Enshittification is defined as the gradual deterioration of a service or product brought about by a reduction in the quality of service provided, especially of an online platform, and as a consequence of profit-seeking.
It’s a helpful term for describing many of today’s tech products, from Google search being a slush of ads, link farms, forum posts, and useless AI content, to social media platforms becoming a hate-filled nightmare. Don’t forget those products that move from being one-off purchases to subscriptions before their quality starts becoming diluted, or once-great video game franchises that become little more than a way for publishers to push more microtransactions and season passes onto people. Companies are putting yearly increases in profits and share prices above absolutely everything else, including making sure the products they offer aren’t, well, shit.

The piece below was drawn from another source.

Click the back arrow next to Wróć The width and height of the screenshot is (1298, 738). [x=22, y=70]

Generative AI’s ability to create unlimited amounts of crap and lies has exacerbated an already bad situation, of course.

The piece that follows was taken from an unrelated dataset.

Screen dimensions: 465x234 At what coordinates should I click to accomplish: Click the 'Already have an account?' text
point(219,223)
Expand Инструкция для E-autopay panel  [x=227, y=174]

Related reading: The Zero Click Internet
We should thank author Cory Doctorow for coining a word to describe this phenomenon. He first used enshittification in a 2022 essay on how difficult and annoying it had become to shop on Amazon.

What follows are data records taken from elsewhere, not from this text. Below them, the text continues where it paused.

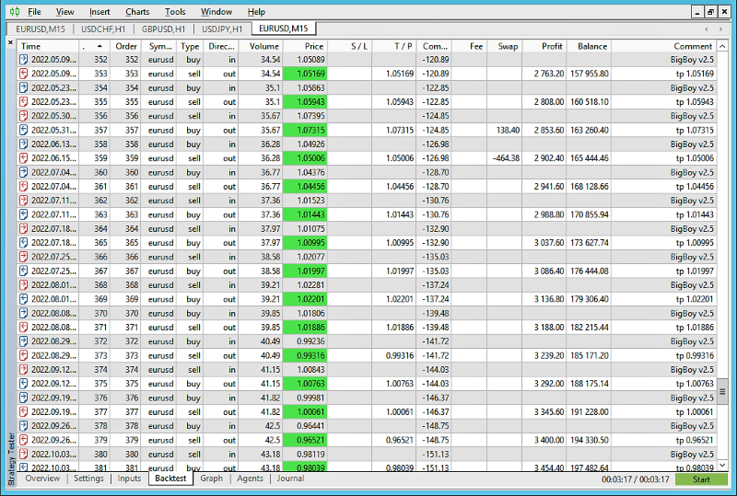
Task: Click the scroll tabs right arrow
Action: tap(721, 29)
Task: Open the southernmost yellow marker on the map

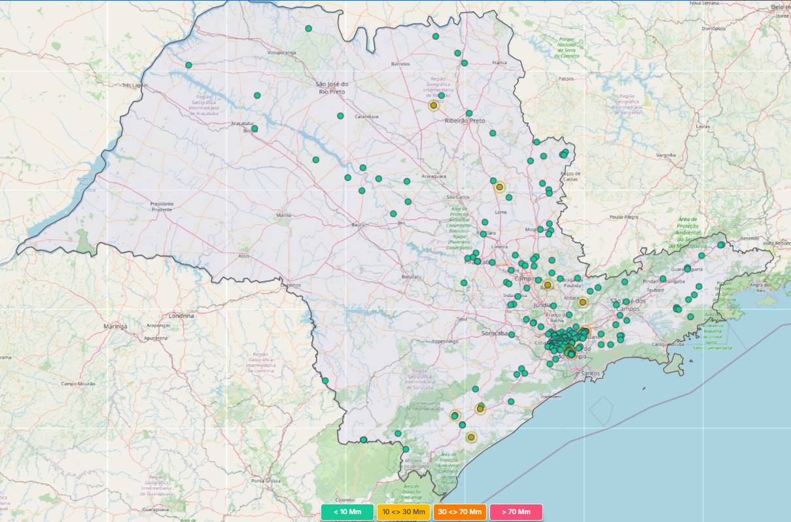Action: (471, 437)

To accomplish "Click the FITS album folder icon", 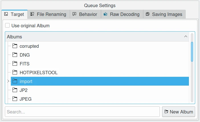I will pos(15,64).
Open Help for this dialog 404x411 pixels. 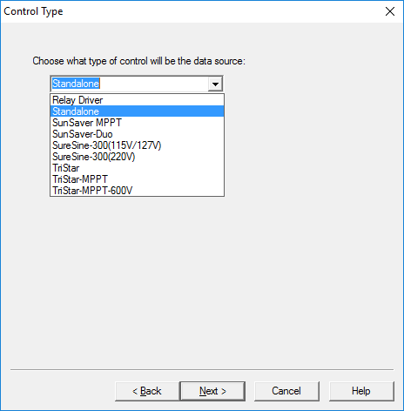(361, 391)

Macquarie Dictionary, Australia’s national dictionary, has recognized the importance of the term enshittification in today’s tech by crowning it the word of the year – it also won the people’s vote. According to the dictionary’s committee, it is “a very basic Anglo-Saxon term wrapped in affixes which elevate it to being almost formal; almost respectable.”
“This word captures what many of us feel is happening to the world and to so many aspects of our lives at the moment,” the committee said.
Speaking about the enshittification of online platforms specifically (via The Guardian), Doctorow described it as a process that occurs in three stages: “First, platforms are good to their users; then they abuse their users to make things better for their business customers; finally, they abuse those business customers to claw back all the value for themselves,” he wrote. He added a fourth stage: “Then they die.”
“It’s frustrating. It’s demoralizing. It’s even terrifying.”
Doctorow believes that the recent anticompetitive cases, tighter regulations on privacy, and giving users more power over how they use online platforms and what data they hand over is helping to reverse the enshittification.
Doctorow said he has just handed over the manuscript for a new book. Its title? Enshittification. There’s also a graphic novel and documentary in the works.
Enshittification had a close fight with rawdogging for Australia’s word of the year. While the latter has several meanings, it has gained popularity recently over its use for enduring long-haul flights, or other monotonous tasks, without the benefit of distractions such as phones, movies, games, or books. Even sleep, food, or water aren’t allowed. I tried asking Google why people do this, but there were too many pages of unhelpful crap to wade through to find the answer.